Hanging over Colyer, a Johnson County physician, is the cloud of having been part of a Brownback administration. Independent polls indicate that Brownback has horrendous approval ratings. In fact, one national poll last year concluded that Brownback was the most unpopular governor in America. How would you like to hitch your wagon to that?
Colyer’s home address in Johnson County is a high hurdle to overcome. Most of Kansas hates Johnson County and wants no part of electing someone from there to the state’s highest office.
While we’re on the topic of governor, let’s consider who else might run. Mike Pompeo, a right-wing GOP congressman from Wichita since 2011, mulled over running against Republican U.S. Sen. Jerry Moran. He then came to his senses. It would’ve been a slaughter. It suggests, however, Pompeo has higher aspirations. Some think Brownback and his cronies, like the Koch brothers of Wichita, would want to anoint Pompeo as their candidate to be the next governor. A reliable fanatic, Pompeo surely would want to continue the irresponsible policies that have destroyed Kansas.
Lynn Jenkins, a GOP congresswoman from Topeka since 2009, has been rumored to be interested in a run for governor. The former Kansas treasurer from 2003-2008 is well regarded and has avoided controversy. I would never want to curse her with the moniker “moderate Republican,” which would be her death-knell. But Jenkins, who is a reasonable conservative, is level-headed and no zealot. Her chances are remote, even though she does have some statewide name recognition from her years as treasurer. In an era when reasonable people are not rewarded, Jenkins is probably too well-balanced to win in the primary.
No one will be in a better spot to win the governor’s seat than Kris Kobach, unless he waits for a U.S. Senate run. The Kansas secretary of state since 2011 has enormous statewide name identification. Not only that, but he has considerable name recognition and a following nationally because of his crusade against illegal immigration. Money would pour into his campaign from all over Kansas and all over America.

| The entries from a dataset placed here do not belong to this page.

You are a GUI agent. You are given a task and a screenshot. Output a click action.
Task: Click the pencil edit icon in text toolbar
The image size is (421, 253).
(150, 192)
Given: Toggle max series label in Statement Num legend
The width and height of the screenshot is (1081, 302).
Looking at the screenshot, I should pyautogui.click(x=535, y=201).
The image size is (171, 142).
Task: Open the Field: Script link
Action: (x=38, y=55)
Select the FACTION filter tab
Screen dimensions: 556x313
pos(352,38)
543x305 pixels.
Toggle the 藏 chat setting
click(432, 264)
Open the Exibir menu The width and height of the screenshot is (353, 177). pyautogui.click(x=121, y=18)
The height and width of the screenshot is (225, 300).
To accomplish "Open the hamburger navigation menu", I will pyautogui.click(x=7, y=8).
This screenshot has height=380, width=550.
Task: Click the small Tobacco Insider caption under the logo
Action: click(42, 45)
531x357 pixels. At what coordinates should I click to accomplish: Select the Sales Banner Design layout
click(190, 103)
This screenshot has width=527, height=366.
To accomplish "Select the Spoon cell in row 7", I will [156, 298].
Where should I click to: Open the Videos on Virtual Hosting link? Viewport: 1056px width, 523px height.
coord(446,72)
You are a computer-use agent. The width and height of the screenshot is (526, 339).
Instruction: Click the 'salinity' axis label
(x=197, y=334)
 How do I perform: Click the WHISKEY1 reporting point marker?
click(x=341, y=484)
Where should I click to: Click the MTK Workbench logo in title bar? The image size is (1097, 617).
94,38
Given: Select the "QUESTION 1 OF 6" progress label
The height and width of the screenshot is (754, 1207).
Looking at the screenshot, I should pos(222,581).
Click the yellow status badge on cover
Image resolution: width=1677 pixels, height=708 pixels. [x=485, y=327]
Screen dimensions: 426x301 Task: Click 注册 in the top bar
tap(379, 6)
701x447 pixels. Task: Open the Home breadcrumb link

Kobach is also in the unique position of having served in two Brownback administrations, yet he is not tarnished with the financial calamity. Rather, he spent his valuable time chasing non-existent voter fraud in Kansas, where Kobach still says illegal immigrants are voting, despite the fact he has not prosecuted one such case.
In 2014, while Brownback struggled to beat his Democratic challenger Paul Davis, Kobach was swept to victory over his Democratic opponent Jean Schodorf. Granted, Kobach’s opponent did not spend much on her campaign, as Davis did. But if Kobach were unpopular with Kansans, he never would’ve received almost 60 percent of the vote.
I didn’t name potential Democratic candidates for governor in 2018. That was no oversight.
Other than Davis trying again, there is no Democrat yet who has emerged as a viable candidate. That’s really unfortunate because Brownback’s poor performance leaves that opportunity wide open.